As soon as the forces (FI) or (F2) are at least partially removed, a de minimis amount of wine is introduced into the interface between walls of the enlarged chamber 50 and part- spherical the valve member 30. This thin-film of liquid acts as a lubricant and provides buoyancy to the valve member 30 thus facilitating its relative rotation (from the position shown in Fig. 5) in the clockwise direction under the influence of its counterweight 36 and gravity. It will be appreciated that the direction of rotation will be dictated by the orientation of the bottle and the corresponding relative position of the counterweight 36. As the bottle 100 is rotated counter-clockwise to resume its upright orientation, the valve member 30 rotates a full 180 degrees until it reaches the position shown in Fig. 7. For context only, an intermediate position of the valve member 30 is represented in Fig. 6.

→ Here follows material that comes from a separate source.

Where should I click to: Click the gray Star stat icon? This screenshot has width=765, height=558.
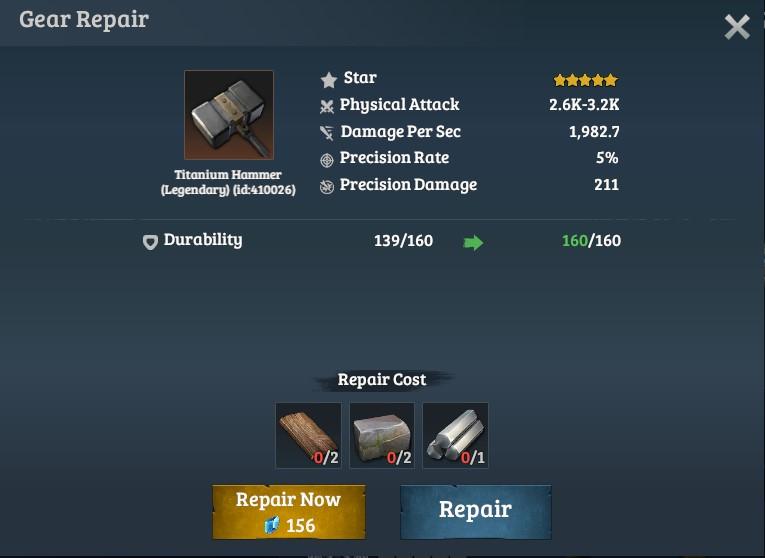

Once the valve member 30 is orientated as shown in Fig. 7, the sediment (principally lees) within its hollow receptacle 34 is isolated from the wine within the bottle 100. The subsequent release of pressurised carbon dioxide from within the bottle 100 is achieved by a further loosening of the cap member 40 relative to the stopper 12. In doing so, the deformation of the gasket 46 within the annular recess 48 is fully reversed and the radially inwardly directed force (FI) is fully removed. The consequent further increase in the diameter of the widened opening 22 of the internal passage 18 allows pressurised carbon dioxide gas to escape in a controlled fashion as indicated in Fig. 8, via the flow path shown in Fig. 9.

It will be appreciated that the structure and function of the bottle closure assembly 10 according to the present invention allows carbon dioxide pressure within the bottle 100 to be relieved independently of the sediment (principally lees). This represents a major improvement to the traditional method sparkling wine manufacturing process by obviating the need to freeze the neck of the bottle and facilitating a cleaner, safer, and more controlled disgorgement process which avoids wastage and hence increases yields.

Although particular embodiments of the invention have been disclosed herein in detail, this has been done by way of example and for the purposes of illustration only. The aforementioned embodiments are not intended to be limiting with respect to the scope of the appended claims. Indeed, it is contemplated by the inventors that various substitutions, alterations, and modifications may be made to the invention without departing from the scope of the invention as defined by the claims. By way of example only, although the described and illustrated embodiments show a part-spherical valve member 30 which is capable of freely rotating within the enlarged chamber, the valve member could instead be provided as a cylindrical shape which rotates about a single axis.